Building upon the Submissions Pilot 2 in which a Shiny application created as an R package was successfully transferred to the FDA using the eCTD gateway protocol, the objective of Pilot 4 is to explore novel technologies to bundle the application along with the necessary execution dependencies and streamline the transfer and execution procedures. The specific technologies targeted in this pilot are the following:

  • Containers: A mechanism to encapsulate a piece of software alongside the environment used for its dependencies and execution. The end user simply needs a container runtime installed on their system to execute a container.
  • WebAssembly: A framework inspired by assembly in which applications developed in languages such as JavaScript, Python, and now R can be compiled into a self-contained native bundle that can be executed directly in a user's modern web browser, without requiring additional software on their host system.

This repository addresses the container version of the application.

Important Links

TBD

Development Setup

How to Clone Repository

This repository leverages the concept of Git Submodules to dynamically obtain the Pilot 2 Shiny Application source code. To ensure your local clone of the repository obtains the submodule, run the following commands in Git, depending on which method you prefer:

# HTTP method
git clone --recurse-submodules https://github.com/RConsortium/submissions-pilot4-container

# SSH method
git clone --recurse-submodules [email protected]:RConsortium/submissions-pilot4-container.git

For reference, the submodule was initialized with the following:

git submodule add [email protected]:RConsortium/submissions-pilot2.git submissions-pilot2

Container Runtime

This pilot uses the Docker containerization engine to create and execute the Shiny application used in Pilot 2 as a container. There are multiple ways to use Docker on your system:

  • Docker Desktop provides a GUI interface to manage containers and associated images. The utility is available on all operating systems: Windows (Intel and ARM), MacOS (Intel and Arm), and Linux.

+--

PROBLEM STATEMENT:
Continue the text on the Pilot 4 container repository, picking up right after its last sentence.

+--

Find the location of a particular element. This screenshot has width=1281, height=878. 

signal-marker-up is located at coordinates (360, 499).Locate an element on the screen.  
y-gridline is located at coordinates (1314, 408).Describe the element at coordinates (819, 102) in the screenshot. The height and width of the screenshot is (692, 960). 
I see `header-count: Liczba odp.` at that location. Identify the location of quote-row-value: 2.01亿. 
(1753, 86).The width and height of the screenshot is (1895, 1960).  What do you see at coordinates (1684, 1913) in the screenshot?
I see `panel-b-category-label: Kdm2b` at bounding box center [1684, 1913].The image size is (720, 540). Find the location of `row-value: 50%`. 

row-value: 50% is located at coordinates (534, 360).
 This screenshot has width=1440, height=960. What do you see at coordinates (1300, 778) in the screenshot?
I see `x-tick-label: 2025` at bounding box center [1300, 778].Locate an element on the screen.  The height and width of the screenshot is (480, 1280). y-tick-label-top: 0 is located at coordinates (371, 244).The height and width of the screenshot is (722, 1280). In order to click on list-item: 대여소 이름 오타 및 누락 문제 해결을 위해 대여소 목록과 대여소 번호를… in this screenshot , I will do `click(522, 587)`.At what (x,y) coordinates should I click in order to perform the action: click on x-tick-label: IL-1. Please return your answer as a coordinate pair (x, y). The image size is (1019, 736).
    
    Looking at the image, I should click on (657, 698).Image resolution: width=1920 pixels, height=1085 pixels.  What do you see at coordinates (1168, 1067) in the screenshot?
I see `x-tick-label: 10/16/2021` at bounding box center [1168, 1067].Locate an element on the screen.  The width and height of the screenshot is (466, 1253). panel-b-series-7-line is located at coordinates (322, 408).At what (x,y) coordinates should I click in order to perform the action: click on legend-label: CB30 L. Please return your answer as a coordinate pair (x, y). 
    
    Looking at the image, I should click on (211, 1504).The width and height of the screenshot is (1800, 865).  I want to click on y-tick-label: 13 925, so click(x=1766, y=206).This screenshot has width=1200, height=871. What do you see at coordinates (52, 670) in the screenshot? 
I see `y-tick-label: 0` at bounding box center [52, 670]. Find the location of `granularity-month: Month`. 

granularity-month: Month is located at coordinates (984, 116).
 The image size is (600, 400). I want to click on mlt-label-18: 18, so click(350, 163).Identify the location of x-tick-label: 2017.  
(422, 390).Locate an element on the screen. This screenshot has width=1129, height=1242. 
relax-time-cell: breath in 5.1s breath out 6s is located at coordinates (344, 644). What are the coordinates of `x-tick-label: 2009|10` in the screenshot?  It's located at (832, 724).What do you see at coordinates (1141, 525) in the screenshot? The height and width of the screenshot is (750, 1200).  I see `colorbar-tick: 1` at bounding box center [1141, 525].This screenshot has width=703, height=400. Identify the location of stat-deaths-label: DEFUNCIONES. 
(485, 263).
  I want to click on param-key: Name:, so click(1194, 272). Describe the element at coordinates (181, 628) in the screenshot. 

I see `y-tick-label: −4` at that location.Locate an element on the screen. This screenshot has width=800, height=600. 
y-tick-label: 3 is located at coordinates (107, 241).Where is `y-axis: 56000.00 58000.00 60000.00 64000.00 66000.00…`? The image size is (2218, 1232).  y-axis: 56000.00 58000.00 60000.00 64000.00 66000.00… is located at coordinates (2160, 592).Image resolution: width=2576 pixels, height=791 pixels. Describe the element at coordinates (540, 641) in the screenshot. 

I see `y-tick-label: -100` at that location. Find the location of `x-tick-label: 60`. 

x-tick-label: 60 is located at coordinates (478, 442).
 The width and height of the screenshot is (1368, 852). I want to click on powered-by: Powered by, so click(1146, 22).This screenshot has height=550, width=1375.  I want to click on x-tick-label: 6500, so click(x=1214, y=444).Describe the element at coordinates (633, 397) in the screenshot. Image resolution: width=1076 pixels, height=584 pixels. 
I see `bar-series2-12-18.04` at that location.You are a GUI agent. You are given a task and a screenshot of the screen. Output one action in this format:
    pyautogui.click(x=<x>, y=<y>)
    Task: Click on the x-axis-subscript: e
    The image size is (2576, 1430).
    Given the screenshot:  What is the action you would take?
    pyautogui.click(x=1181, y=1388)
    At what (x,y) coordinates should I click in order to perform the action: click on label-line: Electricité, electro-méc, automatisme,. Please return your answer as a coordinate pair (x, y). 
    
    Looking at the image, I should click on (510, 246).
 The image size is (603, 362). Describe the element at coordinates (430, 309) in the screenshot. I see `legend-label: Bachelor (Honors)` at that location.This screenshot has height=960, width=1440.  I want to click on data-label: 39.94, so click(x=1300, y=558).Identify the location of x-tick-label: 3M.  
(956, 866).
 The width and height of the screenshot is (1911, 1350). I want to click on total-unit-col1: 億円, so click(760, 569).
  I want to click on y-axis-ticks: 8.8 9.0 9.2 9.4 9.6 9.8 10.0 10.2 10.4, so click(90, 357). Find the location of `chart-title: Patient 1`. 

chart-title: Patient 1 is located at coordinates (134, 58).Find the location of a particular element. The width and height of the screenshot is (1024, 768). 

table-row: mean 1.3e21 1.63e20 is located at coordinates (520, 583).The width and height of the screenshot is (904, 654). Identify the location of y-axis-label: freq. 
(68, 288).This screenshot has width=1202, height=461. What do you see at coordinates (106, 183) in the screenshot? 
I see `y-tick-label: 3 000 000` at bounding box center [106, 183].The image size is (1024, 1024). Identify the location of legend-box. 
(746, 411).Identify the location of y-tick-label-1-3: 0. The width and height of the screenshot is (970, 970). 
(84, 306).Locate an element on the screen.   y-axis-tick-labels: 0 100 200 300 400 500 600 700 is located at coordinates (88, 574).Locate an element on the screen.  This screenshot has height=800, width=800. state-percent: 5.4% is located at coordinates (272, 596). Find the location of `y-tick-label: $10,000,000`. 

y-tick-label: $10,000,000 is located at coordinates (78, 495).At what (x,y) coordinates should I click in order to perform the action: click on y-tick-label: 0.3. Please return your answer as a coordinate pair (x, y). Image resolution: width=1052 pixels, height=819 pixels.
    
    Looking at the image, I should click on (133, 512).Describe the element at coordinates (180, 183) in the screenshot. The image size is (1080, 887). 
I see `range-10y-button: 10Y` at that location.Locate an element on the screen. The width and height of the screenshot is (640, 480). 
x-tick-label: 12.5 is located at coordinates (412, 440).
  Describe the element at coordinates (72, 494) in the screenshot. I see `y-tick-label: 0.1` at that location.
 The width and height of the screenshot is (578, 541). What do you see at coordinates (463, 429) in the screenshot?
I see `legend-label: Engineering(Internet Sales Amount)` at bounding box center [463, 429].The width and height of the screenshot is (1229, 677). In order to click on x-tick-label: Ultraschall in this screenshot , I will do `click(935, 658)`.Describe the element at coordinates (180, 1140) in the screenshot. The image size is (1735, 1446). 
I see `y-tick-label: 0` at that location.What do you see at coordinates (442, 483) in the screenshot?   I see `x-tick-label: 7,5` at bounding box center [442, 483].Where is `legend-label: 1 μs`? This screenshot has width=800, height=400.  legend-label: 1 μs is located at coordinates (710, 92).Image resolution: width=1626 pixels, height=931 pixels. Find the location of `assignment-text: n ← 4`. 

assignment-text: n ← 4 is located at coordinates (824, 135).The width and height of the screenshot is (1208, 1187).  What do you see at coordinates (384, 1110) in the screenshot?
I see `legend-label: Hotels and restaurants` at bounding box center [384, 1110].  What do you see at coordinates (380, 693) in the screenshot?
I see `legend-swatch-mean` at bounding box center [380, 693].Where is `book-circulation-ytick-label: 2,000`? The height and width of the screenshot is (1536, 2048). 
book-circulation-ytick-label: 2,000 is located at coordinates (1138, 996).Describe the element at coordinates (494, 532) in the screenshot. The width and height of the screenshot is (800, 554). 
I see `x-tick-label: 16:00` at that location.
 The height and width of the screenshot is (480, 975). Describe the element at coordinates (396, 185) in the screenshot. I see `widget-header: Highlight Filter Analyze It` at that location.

+--

RESULT:
  • Specific to Linux, you can install Docker Engine, also known as Docker Community Edition. Complete details on supported Linux distributions and installation procedures can be found in the aforementioned link.

Building Application Container

Navigate to the root directory of the repository on your system, and run the following command:

docker build -t RConsortium/submissions-pilot4-container:latest .

Running Application Container

Run the following command in a terminal:

docker run -it --rm -p 8787:8787 RConsortium/submissions-pilot4-container:latest

Next, open a new browser tab and visit the following address: localhost:8787. You should see the Pilot 2 application appear in the browser tab.

When you are finished using the application, close the browser tab and then stop the Docker container process by visiting the terminal running the container and pressing Ctrl+C on your keyboard.

Additional notes:

  • If you prefer to use a different port on your host system to serve the application, you can change the first port number in the -p 8787:8787 flag of the run command. For example, if you wish to use the port number 7777 on your host system, the run command would be the following:
docker run -it --rm -p 7777:8787 RConsortium/submissions-pilot4-container:latest

Assembling eCTD Bundle

TBD

Automation

TBD

Acknowledgement

The instrascture to create and execute the container version of the Shiny application was initially developed by the engineers at Appsilon and documented in the following GitHub repository: github.com/Appsilon/experimental-fda-submission-4-podman.